HEPATITIS-B VIRUS GENOMES THAT CANNOT SYNTHESIZE PRE-S2 PROTEINS OCCUR FREQUENTLY AND AS DOMINANT VIRUS POPULATIONS IN CHRONIC CARRIERS IN ITALY

The heterogeneity of hepatitis B virus (HBV) pre-S sequences coding for envelope proteins was tested by DNA amplification and direct sequencing of viral genomes from sera of 22 unselected chronic carriers resident in Southern Italy. The sequences of the dominant viral genome populations from 15 carriers were very similar to known published "wildtype" HBV genomes and showed no deletions. In contrast, in the HBV populations of six patients, deletions in the pre-S region, mainly clustered at the amino terminal end of the pre-S2 region, were found. Four of these mutant genome populations and those from another patient cannot express pre-S2 proteins due to deletions or a mutation of the translation initiation codon.
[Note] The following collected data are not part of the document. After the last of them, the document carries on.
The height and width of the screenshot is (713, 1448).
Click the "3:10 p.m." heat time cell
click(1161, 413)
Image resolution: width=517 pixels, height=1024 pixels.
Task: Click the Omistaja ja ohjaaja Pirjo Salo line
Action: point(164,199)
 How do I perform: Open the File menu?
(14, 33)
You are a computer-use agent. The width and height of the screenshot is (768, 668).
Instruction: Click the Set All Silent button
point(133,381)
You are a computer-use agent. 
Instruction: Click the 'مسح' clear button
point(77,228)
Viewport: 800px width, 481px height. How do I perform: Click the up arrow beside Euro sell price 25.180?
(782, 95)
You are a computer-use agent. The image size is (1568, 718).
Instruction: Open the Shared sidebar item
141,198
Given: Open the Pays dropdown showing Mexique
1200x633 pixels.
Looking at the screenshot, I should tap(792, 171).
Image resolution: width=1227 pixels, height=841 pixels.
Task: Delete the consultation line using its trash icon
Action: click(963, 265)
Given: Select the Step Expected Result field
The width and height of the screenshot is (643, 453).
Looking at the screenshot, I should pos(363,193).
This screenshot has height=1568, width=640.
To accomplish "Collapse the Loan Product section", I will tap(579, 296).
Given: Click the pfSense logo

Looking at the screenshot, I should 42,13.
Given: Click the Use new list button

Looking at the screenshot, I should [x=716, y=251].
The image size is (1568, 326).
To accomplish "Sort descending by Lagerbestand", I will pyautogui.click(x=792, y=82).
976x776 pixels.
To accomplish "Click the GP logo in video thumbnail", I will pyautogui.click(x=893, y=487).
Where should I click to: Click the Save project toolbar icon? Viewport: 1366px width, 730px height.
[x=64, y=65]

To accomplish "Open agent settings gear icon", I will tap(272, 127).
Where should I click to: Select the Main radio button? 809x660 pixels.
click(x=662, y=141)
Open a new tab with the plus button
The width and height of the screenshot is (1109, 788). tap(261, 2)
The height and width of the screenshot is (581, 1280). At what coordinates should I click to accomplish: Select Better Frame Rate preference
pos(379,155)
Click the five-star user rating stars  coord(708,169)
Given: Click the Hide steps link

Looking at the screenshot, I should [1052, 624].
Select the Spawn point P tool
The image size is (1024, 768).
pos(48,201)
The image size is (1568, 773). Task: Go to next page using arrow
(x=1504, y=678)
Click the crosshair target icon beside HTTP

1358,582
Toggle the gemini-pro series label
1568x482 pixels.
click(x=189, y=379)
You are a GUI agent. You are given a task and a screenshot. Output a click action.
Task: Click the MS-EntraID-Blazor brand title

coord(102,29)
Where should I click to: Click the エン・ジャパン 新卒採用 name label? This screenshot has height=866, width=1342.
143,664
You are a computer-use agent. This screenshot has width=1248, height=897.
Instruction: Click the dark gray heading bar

Emergence of the pre-S mutant viruses either during the natural course of infection or after interferon treatment was found in follow-up sera of one and two patients, respectively. These data indicate a high prevalence of pre-S mutant viruses which cannot express pre-S2 and normal-size pre-S1 proteins. This has important implications for the usefulness of diagnostic pre-S protein assays and possibly for interferon treatment and the efficacy of new vaccines containing pre-S proteins. © 1992.